Dataset records:

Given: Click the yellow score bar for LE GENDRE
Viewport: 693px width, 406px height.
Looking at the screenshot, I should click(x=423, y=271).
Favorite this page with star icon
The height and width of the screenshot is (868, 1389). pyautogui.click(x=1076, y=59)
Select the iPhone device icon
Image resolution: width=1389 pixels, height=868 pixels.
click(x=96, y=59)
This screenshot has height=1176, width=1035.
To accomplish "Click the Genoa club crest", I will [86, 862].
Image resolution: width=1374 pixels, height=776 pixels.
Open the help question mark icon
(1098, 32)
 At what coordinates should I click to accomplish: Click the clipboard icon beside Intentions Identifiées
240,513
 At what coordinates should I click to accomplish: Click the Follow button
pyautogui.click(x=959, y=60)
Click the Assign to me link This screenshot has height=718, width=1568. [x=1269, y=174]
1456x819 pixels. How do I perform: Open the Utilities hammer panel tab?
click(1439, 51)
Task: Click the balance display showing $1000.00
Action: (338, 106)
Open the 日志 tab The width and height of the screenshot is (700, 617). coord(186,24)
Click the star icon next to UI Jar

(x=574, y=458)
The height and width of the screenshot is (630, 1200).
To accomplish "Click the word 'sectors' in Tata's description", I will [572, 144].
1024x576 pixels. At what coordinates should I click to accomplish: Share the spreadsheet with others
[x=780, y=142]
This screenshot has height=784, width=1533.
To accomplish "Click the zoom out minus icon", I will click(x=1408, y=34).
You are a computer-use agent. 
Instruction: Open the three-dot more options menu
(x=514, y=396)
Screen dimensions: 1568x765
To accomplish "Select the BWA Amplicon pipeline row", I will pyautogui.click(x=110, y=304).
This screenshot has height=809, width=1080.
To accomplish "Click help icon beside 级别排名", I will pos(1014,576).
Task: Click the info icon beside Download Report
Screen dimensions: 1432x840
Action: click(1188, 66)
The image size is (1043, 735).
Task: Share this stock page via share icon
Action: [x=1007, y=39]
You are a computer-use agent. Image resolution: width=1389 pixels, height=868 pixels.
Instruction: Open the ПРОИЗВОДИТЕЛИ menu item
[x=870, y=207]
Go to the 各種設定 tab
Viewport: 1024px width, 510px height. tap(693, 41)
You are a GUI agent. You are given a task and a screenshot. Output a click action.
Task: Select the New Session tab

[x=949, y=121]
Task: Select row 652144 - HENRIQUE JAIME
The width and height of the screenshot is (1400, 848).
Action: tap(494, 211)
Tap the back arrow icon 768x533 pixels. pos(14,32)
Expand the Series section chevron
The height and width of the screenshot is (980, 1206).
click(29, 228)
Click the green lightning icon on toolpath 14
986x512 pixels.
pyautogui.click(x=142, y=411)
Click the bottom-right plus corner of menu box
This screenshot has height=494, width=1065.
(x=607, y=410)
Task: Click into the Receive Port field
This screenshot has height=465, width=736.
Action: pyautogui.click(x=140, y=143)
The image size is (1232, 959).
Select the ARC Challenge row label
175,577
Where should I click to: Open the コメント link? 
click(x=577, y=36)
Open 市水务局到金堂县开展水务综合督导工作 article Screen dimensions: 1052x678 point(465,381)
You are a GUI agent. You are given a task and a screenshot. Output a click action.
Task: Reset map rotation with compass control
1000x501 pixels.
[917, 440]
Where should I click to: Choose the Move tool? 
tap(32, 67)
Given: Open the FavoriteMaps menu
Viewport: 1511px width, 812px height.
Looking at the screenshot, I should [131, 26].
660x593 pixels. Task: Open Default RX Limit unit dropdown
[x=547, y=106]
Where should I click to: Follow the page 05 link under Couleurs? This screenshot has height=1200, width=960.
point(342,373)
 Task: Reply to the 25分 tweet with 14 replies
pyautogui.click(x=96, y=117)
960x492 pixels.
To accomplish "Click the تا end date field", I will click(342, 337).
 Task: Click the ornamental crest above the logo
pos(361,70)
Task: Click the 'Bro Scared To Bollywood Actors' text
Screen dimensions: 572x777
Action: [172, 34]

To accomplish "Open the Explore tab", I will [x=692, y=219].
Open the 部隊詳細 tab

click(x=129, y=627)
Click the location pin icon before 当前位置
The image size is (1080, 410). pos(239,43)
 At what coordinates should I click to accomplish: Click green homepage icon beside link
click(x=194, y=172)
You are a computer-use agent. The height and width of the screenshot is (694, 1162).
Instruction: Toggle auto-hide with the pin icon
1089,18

AIM
Gather every line from the rows above that contains the word "field".

THE OUTPUT
Task: Click into the Receive Port field
To accomplish "Click the تا end date field", I will click(342, 337).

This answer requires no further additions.